Departing ANZ boss David Hisco's personal use of chauffeur driven cars and wine storage costs using the bank's money have cost him his $3 million-a-year job.
ANZ revealed today that concerns about Hisco's personal expenses stretched back nine years and amounted to "tens of thousands of dollars" in company money.
News of his departure today - and the reasons for it - had been met with "shock and disappointment" among ANZ staff. Hisco had previously been on sick leave due to ill-health.
ANZ NZ chairman Sir John Key said Hisco believed he had an agreement with the previous group chief executive of the Australian bank over the use of chauffeur driven cars.
Key told the Herald a lack of transparency over the expenses resulted in them being mischaracterised in ANZ's books.

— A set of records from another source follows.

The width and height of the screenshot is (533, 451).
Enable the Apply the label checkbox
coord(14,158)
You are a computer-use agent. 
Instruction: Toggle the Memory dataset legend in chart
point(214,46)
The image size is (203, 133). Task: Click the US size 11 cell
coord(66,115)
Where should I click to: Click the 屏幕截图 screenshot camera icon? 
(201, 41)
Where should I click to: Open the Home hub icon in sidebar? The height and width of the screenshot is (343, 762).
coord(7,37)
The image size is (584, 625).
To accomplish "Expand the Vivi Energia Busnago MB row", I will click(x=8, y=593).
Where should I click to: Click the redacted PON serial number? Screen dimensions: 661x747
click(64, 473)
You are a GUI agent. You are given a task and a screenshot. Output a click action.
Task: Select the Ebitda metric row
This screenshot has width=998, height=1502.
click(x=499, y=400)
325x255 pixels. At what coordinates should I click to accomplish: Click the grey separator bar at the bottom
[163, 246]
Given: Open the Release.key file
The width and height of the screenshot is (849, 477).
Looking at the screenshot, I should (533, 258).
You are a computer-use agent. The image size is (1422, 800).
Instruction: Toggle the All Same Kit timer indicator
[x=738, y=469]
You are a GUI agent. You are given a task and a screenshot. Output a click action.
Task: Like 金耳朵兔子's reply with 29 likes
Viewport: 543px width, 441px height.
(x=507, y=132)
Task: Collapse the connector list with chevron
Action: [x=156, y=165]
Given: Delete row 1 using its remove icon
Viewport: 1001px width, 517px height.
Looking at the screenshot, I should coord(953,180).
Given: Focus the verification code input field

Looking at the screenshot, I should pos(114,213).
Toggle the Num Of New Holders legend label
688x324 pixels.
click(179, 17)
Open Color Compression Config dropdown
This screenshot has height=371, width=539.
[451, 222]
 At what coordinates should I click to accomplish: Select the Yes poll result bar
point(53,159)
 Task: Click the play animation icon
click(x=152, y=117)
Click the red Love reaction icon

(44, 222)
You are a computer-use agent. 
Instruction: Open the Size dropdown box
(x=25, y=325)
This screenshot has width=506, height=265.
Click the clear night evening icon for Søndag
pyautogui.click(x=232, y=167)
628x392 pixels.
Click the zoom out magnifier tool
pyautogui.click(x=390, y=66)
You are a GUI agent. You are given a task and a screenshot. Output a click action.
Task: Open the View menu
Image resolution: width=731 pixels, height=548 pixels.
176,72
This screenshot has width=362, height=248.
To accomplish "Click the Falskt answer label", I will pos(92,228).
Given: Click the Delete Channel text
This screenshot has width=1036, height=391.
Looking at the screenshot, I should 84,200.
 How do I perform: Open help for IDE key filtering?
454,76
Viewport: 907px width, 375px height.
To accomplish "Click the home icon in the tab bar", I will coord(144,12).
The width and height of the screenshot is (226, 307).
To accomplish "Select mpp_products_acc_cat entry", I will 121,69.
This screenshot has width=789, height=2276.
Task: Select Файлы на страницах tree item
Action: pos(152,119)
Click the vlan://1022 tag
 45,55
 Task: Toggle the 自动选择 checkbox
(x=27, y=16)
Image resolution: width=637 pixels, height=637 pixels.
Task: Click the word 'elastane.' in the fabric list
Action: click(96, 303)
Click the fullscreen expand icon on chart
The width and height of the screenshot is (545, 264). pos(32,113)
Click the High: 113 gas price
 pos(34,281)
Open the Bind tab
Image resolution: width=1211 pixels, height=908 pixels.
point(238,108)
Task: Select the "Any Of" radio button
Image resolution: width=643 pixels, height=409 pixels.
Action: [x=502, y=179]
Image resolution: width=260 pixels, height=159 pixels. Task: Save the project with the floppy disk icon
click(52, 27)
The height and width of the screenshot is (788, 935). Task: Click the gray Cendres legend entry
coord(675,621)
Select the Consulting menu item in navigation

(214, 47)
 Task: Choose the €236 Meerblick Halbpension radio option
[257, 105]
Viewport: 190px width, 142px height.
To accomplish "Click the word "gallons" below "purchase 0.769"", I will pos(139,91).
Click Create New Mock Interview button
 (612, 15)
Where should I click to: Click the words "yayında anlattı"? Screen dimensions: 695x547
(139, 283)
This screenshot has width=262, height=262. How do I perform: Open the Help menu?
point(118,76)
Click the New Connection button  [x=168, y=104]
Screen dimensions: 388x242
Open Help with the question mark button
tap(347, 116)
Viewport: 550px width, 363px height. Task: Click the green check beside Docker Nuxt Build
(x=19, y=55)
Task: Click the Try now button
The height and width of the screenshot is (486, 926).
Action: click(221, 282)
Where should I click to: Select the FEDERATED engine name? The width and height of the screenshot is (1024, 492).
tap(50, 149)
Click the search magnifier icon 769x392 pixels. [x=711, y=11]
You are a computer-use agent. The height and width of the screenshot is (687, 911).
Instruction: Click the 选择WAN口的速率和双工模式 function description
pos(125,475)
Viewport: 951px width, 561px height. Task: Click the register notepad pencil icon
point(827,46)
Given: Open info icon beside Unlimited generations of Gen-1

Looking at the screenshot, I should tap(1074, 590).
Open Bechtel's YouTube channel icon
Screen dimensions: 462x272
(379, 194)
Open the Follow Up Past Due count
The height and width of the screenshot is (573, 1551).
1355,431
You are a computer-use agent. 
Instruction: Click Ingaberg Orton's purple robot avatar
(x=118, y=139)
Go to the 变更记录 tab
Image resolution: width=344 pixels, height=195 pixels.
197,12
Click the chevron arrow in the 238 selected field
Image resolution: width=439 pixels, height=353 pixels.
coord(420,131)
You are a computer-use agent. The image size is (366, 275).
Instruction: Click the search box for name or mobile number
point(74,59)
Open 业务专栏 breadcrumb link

"We have got to be consistent with the standards we set from the freshly minted teller to the CEO.
"He believed that he had authority for this. He had an explanation for why it was recorded in the way it was. I don't believe it meets the standard that David would set under normal circumstances."
The issue came to light following a review that ANZ Group CEO Shayne Elliott undertook of some members of his executive committee.
Hisco had been CEO of ANZ New Zealand since 2010 when he took over from Jenny Fagg.
In the year to September, he earned $3.76m while the bank made just short of $2 billion in net profit.
ANZ suffered a couple of regulatory blows last month with the Reserve Bank forcing it to hold more capital against housing and farm lending from June 30 and to use the standardised model for calculating its operational risk capital rather than its own internal model.
That's because it had been using a modified internal model for calculating ORC since December 2014 without first getting RBNZ approval.
The ORC measure was one of about 45 internal models ANZ uses and it can continue to use the other 44.
Only the four major banks, which are all owned by Australia's major four banks, are allowed to use their own internal models to calculate capital.
In February, RBNZ revealed that ANZ needed only slightly more than half the capital that the government-owned Kiwibank needs to back each $100 of mortgage lending because of the advantage it gains from using internal models.
Kiwibank, along with all the New Zealand-owned banks, is required to use standardised models.